== PROBLEM DETAILS ==
In the entries that follow, find each line with the word "agent" and copy it.

RECORDS FOR THE EXERCISE START

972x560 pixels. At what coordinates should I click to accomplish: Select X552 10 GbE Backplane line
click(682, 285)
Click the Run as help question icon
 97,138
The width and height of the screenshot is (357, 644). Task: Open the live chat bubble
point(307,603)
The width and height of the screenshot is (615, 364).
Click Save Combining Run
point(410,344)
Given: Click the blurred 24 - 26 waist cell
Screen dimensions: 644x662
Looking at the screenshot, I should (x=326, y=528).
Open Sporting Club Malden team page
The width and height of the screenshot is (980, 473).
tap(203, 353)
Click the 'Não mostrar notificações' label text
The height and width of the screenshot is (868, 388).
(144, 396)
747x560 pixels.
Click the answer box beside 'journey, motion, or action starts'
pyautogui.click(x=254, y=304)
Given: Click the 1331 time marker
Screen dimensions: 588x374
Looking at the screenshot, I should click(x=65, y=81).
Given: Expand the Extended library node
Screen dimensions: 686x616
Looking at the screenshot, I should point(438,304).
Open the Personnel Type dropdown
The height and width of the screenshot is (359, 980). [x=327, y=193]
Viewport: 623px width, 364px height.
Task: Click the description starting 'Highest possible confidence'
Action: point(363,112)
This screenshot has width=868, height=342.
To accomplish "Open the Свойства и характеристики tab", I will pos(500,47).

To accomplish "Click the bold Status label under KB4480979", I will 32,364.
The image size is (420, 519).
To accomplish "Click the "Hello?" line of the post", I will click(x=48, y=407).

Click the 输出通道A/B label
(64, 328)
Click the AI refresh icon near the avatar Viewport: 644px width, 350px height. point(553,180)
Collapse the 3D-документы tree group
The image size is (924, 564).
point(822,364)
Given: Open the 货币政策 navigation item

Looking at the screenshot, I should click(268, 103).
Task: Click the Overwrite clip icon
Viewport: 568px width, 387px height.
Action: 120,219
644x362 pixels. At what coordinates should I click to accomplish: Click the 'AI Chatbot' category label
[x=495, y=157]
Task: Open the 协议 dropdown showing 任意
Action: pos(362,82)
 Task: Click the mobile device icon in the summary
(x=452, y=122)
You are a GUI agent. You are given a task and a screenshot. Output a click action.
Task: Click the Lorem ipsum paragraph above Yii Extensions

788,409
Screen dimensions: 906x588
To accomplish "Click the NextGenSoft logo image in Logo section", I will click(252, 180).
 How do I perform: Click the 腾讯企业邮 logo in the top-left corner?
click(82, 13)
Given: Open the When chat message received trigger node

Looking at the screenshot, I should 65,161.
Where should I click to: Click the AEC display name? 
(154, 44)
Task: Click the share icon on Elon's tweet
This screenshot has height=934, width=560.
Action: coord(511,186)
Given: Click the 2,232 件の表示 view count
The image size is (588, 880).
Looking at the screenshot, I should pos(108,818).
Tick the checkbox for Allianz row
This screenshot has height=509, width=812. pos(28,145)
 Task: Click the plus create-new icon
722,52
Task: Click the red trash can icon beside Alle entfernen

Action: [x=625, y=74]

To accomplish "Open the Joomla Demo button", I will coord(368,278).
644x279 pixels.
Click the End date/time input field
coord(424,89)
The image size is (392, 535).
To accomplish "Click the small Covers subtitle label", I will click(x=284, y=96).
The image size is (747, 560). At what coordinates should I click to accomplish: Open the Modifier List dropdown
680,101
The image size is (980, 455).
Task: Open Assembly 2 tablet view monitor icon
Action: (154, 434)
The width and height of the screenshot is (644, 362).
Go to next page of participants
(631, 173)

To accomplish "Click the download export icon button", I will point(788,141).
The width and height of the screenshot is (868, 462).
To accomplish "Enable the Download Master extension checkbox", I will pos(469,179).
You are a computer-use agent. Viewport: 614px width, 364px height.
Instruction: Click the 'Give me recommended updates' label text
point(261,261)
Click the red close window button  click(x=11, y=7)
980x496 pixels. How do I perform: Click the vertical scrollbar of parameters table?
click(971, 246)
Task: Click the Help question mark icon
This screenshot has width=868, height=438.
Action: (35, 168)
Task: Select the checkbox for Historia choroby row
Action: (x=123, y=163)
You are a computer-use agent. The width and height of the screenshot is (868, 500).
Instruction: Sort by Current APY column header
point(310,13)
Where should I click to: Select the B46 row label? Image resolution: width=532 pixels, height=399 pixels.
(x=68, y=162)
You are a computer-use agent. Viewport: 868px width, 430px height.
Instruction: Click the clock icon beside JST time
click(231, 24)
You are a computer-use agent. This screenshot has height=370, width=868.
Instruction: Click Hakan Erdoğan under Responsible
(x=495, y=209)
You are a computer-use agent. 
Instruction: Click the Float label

RECORDS FOR THE EXERCISE END

== EXERCISE RESPONSE ==
You are a GUI agent. You are given a task and a screenshot. Output a click action.
You are a computer-use agent. Viewport: 614px width, 364px height.
You are a computer-use agent. The width and height of the screenshot is (868, 500).
You are a computer-use agent. Viewport: 868px width, 430px height.
You are a computer-use agent. This screenshot has height=370, width=868.
You are a computer-use agent. 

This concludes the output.